--- Supplied material ---

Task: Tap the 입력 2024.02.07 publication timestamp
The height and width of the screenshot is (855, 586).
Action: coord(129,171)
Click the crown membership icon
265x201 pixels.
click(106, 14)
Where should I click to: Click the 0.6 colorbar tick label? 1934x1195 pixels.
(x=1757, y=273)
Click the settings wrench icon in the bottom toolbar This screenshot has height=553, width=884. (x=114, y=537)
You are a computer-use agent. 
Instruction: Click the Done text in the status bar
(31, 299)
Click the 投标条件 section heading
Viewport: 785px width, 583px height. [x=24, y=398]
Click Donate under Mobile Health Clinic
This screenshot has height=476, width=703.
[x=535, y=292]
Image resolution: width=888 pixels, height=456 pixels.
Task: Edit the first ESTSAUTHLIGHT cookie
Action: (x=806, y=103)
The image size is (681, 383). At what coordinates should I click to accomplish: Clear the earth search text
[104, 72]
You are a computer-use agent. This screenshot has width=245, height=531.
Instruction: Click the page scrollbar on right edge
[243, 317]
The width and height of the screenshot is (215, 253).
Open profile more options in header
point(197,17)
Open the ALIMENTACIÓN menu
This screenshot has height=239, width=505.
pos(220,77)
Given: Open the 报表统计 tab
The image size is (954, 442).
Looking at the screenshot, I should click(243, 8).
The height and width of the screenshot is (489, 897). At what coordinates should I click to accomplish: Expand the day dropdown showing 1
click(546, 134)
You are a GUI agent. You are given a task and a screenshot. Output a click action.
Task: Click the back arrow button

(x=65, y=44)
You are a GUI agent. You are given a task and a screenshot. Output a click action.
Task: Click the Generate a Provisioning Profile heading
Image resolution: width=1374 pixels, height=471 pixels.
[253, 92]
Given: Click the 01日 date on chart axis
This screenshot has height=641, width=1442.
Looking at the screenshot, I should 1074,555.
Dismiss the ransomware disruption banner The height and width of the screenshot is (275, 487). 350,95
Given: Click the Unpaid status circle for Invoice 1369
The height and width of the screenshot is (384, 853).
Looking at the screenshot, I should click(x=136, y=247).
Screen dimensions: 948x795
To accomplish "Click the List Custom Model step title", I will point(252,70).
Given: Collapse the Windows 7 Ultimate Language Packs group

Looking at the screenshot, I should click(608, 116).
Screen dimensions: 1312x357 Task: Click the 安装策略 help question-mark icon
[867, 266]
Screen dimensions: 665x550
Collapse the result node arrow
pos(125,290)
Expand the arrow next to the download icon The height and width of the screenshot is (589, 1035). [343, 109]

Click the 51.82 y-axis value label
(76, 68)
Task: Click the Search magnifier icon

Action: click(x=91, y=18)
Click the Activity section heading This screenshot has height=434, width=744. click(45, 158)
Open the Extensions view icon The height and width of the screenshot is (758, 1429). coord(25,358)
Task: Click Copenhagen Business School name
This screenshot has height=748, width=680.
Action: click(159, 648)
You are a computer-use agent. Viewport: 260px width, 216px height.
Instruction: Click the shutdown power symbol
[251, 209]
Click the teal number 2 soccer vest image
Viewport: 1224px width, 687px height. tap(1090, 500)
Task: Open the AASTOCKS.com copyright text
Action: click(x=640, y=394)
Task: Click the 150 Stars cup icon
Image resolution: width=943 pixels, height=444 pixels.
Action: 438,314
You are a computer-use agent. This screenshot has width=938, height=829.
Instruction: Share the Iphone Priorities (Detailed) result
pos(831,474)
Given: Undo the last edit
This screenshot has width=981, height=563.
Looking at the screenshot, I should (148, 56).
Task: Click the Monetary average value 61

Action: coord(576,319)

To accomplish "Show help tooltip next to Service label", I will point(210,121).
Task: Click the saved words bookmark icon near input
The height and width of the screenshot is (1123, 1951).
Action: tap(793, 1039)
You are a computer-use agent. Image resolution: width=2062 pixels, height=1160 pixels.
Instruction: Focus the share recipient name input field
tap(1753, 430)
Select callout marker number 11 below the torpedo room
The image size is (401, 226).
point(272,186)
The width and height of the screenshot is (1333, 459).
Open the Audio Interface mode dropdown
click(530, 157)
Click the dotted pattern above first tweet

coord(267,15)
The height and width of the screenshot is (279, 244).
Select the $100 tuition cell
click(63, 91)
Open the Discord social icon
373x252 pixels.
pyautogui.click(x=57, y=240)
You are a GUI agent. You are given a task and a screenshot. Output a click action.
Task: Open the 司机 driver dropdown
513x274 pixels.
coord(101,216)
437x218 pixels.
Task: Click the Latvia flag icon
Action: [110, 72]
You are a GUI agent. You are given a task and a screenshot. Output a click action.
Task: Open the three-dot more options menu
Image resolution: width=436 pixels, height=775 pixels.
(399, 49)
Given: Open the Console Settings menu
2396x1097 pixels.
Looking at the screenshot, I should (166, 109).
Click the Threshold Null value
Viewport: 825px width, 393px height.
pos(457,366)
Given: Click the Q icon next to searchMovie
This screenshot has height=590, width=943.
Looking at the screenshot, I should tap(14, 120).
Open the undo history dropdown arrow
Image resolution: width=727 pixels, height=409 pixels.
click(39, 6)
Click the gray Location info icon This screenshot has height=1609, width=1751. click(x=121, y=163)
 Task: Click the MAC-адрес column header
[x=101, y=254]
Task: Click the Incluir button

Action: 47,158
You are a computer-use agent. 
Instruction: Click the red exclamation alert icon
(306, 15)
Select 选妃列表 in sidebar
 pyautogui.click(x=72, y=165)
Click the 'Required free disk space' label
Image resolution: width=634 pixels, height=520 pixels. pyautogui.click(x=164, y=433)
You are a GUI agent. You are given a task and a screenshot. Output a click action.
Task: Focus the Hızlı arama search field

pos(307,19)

--- Exercise goal ---
Reproduce the listing above verbatim, from its first line through its last, with no changes.

--- Exercise response ---
Task: Tap the 입력 2024.02.07 publication timestamp
The height and width of the screenshot is (855, 586).
Action: coord(129,171)
Click the crown membership icon
265x201 pixels.
click(106, 14)
Where should I click to: Click the 0.6 colorbar tick label? 1934x1195 pixels.
(x=1757, y=273)
Click the settings wrench icon in the bottom toolbar This screenshot has height=553, width=884. (x=114, y=537)
You are a computer-use agent. 
Instruction: Click the Done text in the status bar
(31, 299)
Click the 投标条件 section heading
Viewport: 785px width, 583px height. [x=24, y=398]
Click Donate under Mobile Health Clinic
This screenshot has height=476, width=703.
[x=535, y=292]
Image resolution: width=888 pixels, height=456 pixels.
Task: Edit the first ESTSAUTHLIGHT cookie
Action: (x=806, y=103)
The image size is (681, 383). At what coordinates should I click to accomplish: Clear the earth search text
[104, 72]
You are a computer-use agent. This screenshot has width=245, height=531.
Instruction: Click the page scrollbar on right edge
[243, 317]
The width and height of the screenshot is (215, 253).
Open profile more options in header
point(197,17)
Open the ALIMENTACIÓN menu
This screenshot has height=239, width=505.
pos(220,77)
Given: Open the 报表统计 tab
The image size is (954, 442).
Looking at the screenshot, I should click(243, 8).
The height and width of the screenshot is (489, 897). At what coordinates should I click to accomplish: Expand the day dropdown showing 1
click(546, 134)
You are a GUI agent. You are given a task and a screenshot. Output a click action.
Task: Click the back arrow button

(x=65, y=44)
You are a GUI agent. You are given a task and a screenshot. Output a click action.
Task: Click the Generate a Provisioning Profile heading
Image resolution: width=1374 pixels, height=471 pixels.
[253, 92]
Given: Click the 01日 date on chart axis
This screenshot has height=641, width=1442.
Looking at the screenshot, I should 1074,555.
Dismiss the ransomware disruption banner The height and width of the screenshot is (275, 487). 350,95
Given: Click the Unpaid status circle for Invoice 1369
The height and width of the screenshot is (384, 853).
Looking at the screenshot, I should click(x=136, y=247).
Screen dimensions: 948x795
To accomplish "Click the List Custom Model step title", I will point(252,70).
Given: Collapse the Windows 7 Ultimate Language Packs group

Looking at the screenshot, I should click(608, 116).
Screen dimensions: 1312x357 Task: Click the 安装策略 help question-mark icon
[867, 266]
Screen dimensions: 665x550
Collapse the result node arrow
pos(125,290)
Expand the arrow next to the download icon The height and width of the screenshot is (589, 1035). [343, 109]

Click the 51.82 y-axis value label
(76, 68)
Task: Click the Search magnifier icon

Action: click(x=91, y=18)
Click the Activity section heading This screenshot has height=434, width=744. click(45, 158)
Open the Extensions view icon The height and width of the screenshot is (758, 1429). coord(25,358)
Task: Click Copenhagen Business School name
This screenshot has height=748, width=680.
Action: click(159, 648)
You are a computer-use agent. Viewport: 260px width, 216px height.
Instruction: Click the shutdown power symbol
[251, 209]
Click the teal number 2 soccer vest image
Viewport: 1224px width, 687px height. tap(1090, 500)
Task: Open the AASTOCKS.com copyright text
Action: click(x=640, y=394)
Task: Click the 150 Stars cup icon
Image resolution: width=943 pixels, height=444 pixels.
Action: 438,314
You are a computer-use agent. This screenshot has width=938, height=829.
Instruction: Share the Iphone Priorities (Detailed) result
pos(831,474)
Given: Undo the last edit
This screenshot has width=981, height=563.
Looking at the screenshot, I should (148, 56).
Task: Click the Monetary average value 61

Action: coord(576,319)

To accomplish "Show help tooltip next to Service label", I will point(210,121).
Task: Click the saved words bookmark icon near input
The height and width of the screenshot is (1123, 1951).
Action: tap(793, 1039)
You are a computer-use agent. Image resolution: width=2062 pixels, height=1160 pixels.
Instruction: Focus the share recipient name input field
tap(1753, 430)
Select callout marker number 11 below the torpedo room
The image size is (401, 226).
point(272,186)
The width and height of the screenshot is (1333, 459).
Open the Audio Interface mode dropdown
click(530, 157)
Click the dotted pattern above first tweet

coord(267,15)
The height and width of the screenshot is (279, 244).
Select the $100 tuition cell
click(63, 91)
Open the Discord social icon
373x252 pixels.
pyautogui.click(x=57, y=240)
You are a GUI agent. You are given a task and a screenshot. Output a click action.
Task: Open the 司机 driver dropdown
513x274 pixels.
coord(101,216)
437x218 pixels.
Task: Click the Latvia flag icon
Action: [110, 72]
You are a GUI agent. You are given a task and a screenshot. Output a click action.
Task: Open the three-dot more options menu
Image resolution: width=436 pixels, height=775 pixels.
(399, 49)
Given: Open the Console Settings menu
2396x1097 pixels.
Looking at the screenshot, I should (166, 109).
Click the Threshold Null value
Viewport: 825px width, 393px height.
pos(457,366)
Given: Click the Q icon next to searchMovie
This screenshot has height=590, width=943.
Looking at the screenshot, I should tap(14, 120).
Open the undo history dropdown arrow
Image resolution: width=727 pixels, height=409 pixels.
click(39, 6)
Click the gray Location info icon This screenshot has height=1609, width=1751. click(x=121, y=163)
 Task: Click the MAC-адрес column header
[x=101, y=254]
Task: Click the Incluir button

Action: 47,158
You are a computer-use agent. 
Instruction: Click the red exclamation alert icon
(306, 15)
Select 选妃列表 in sidebar
 pyautogui.click(x=72, y=165)
Click the 'Required free disk space' label
Image resolution: width=634 pixels, height=520 pixels. pyautogui.click(x=164, y=433)
You are a GUI agent. You are given a task and a screenshot. Output a click action.
Task: Focus the Hızlı arama search field

pos(307,19)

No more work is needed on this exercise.